OMG. The original design had a four-gun turret? I bet that whoever wrote that specification could explain the Blackburn Roc. 

“Civil Aircraft at the SBAC Show: wide Range of Types: Fir Airline, Charter and Private Ownership”  Airspeed will show its Consul, Armstrong-Whitworth will have a model of its AW55, Auster will show off its small planes, Avro will show all of its Lancaster transports except the York, Bristol will show its 170, Cunliffe-Owen will have some nice models, including its Cierva helicopters, De Havilland will have a Dove, Handley Page will have junk, Miles will have glib promises and evasions, Percival will have its Merganser; Portsmouth Aviation will use its invitation to hover over the refreshments table, getting drunk and dumping whole trays of cheese and crackers into its suspiciously large pockets, Saunders-Roe will show a model of its giant flying boat, Short will give every Sunderland ever made its own class name, and Vickers will show a Viking.
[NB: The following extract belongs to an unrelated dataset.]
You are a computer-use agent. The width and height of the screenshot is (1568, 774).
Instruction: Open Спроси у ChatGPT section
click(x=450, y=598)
“Britain’s Latest Military and Civil Aircraft” Given all those ads at the head, it is not enough to repeat these details once. A third time will give the advertisers their money’s worth. Though, to be fair, there are new mentions of the Hornet, Spearfish, Firefly, Vampire, Meteor, Lincoln and Martin Baker M.B.V.
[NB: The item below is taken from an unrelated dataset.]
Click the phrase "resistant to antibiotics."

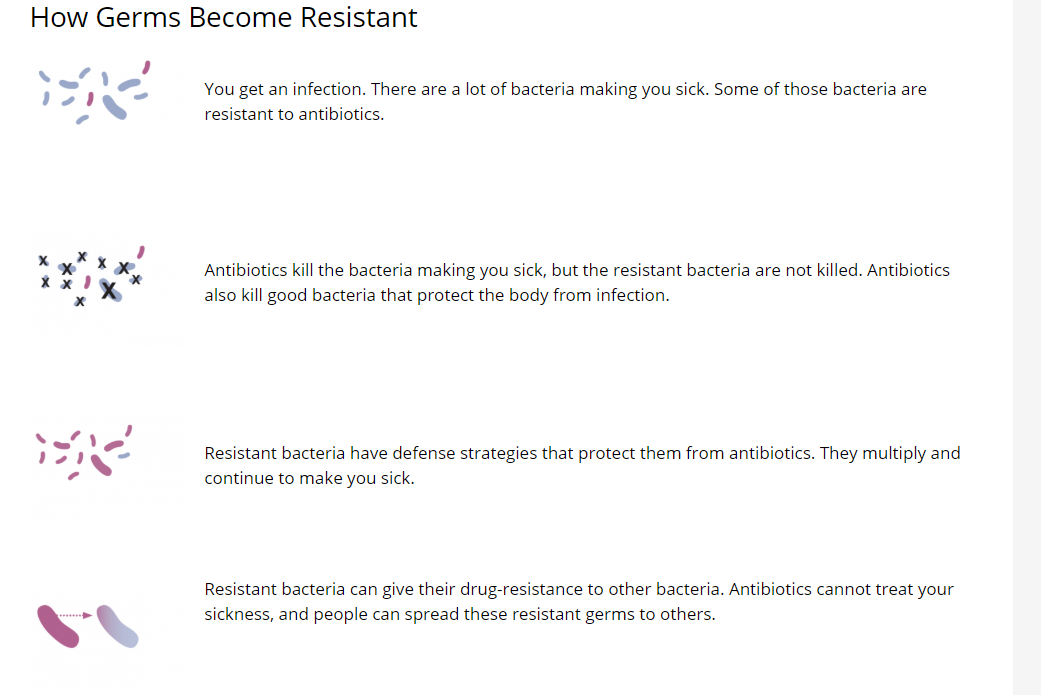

“Turbines at the Show: Synoptic Survey of Current British jet and Turbine/Airscrew Power Units on Exhibition” All the turbine engines that already exist are mentioned.

“Piston Engines Displayed: General Review of the Reciprocating-Type Engines Exhibited” I was leafing through old volumes of the paper at the university the other day in a vain attempt to find out when work on the Kestrel started, and there are pages from my childhood that look exactly like this, mainly because the only engines deemed worthy of mention on the first page are assorted Cirrus and Alvis types. (Well, there’s a Centaurus at the bottom, so only almost.) The point seems well-taken, though. Someone might still buy a Bristol radial and put it in an airliner, if they can get over the costs of fitting out a repair shop to deal with sleeve valves; but the window is rapidly closing, leaving the only market for new piston engines as small types for light duties.  

“Radio and Radar Demonstrations” The Ministry of Civil Aviation is putting on demonstrations for PICAO delegates.

In shorter news, there is to be a British Air Charter Association, and the trade unions are fighting over who gets to represent ground engineers. The TUC is displeased with the Amalgamated Engineers’ Union, but what else is new?
“Flight’s Camera at Folkestone” The paper’s society photographer was at the Folkestone air show to take pictures of the airminded, with occasional diversions into something a bit more fashionable.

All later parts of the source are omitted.